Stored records
^^^^

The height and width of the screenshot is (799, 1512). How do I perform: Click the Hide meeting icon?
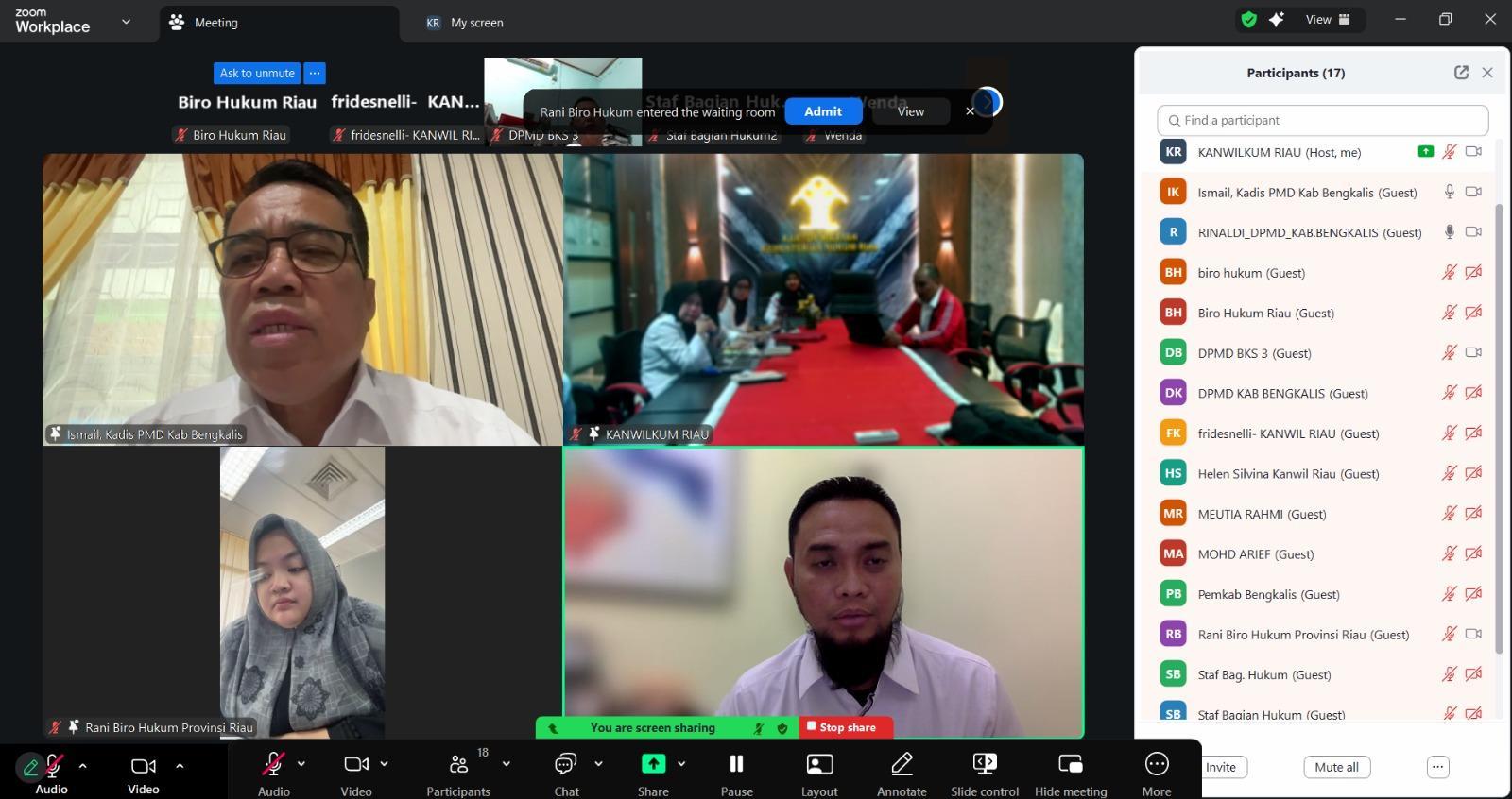[1070, 764]
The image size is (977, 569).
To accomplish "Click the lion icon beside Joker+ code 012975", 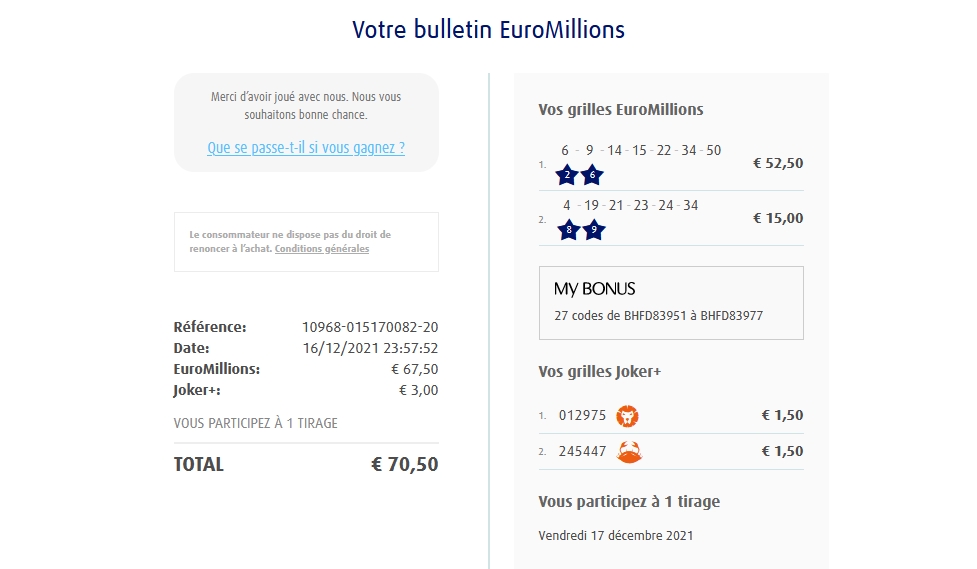I will pyautogui.click(x=628, y=416).
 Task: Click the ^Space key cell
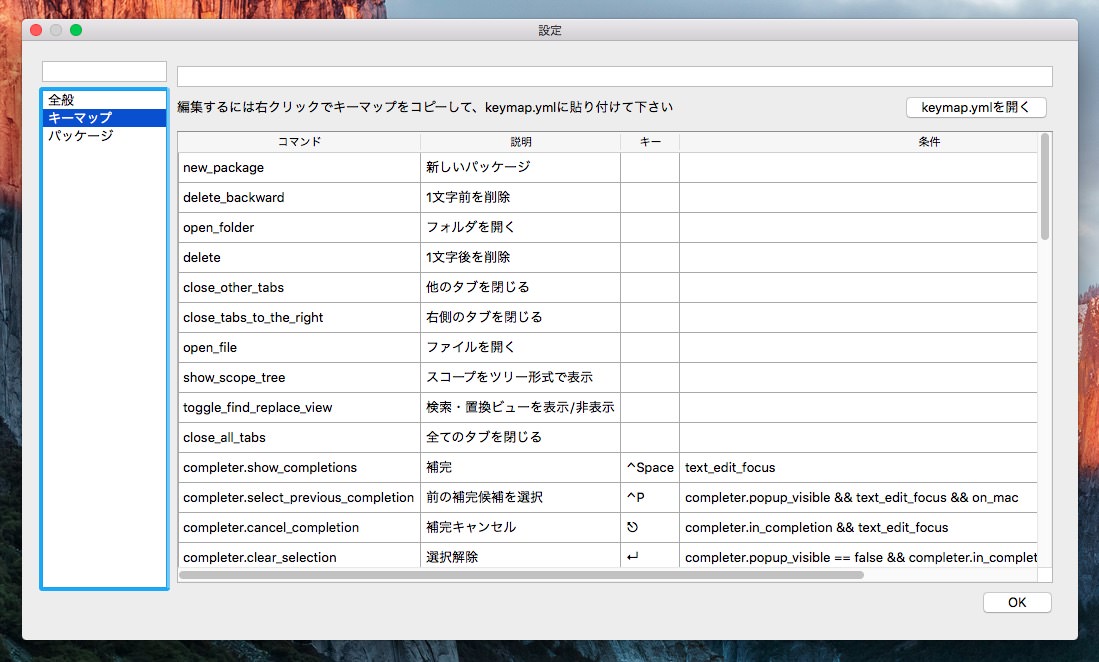[649, 468]
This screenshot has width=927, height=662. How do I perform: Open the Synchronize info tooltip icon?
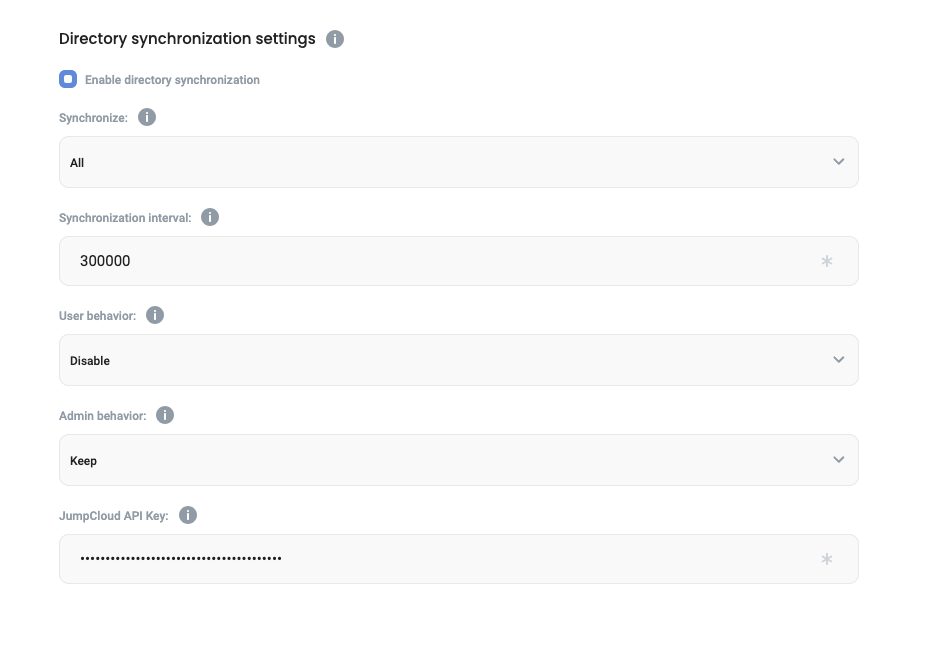pos(147,117)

^^^^

> **Task item**
Once the line containing "This screenshot has" has been found, write out exactly that line and each one after it through the end of the data, leaving out every picture.

> **Solution**
This screenshot has width=927, height=662. How do I perform: Open the Synchronize info tooltip icon?
pos(147,117)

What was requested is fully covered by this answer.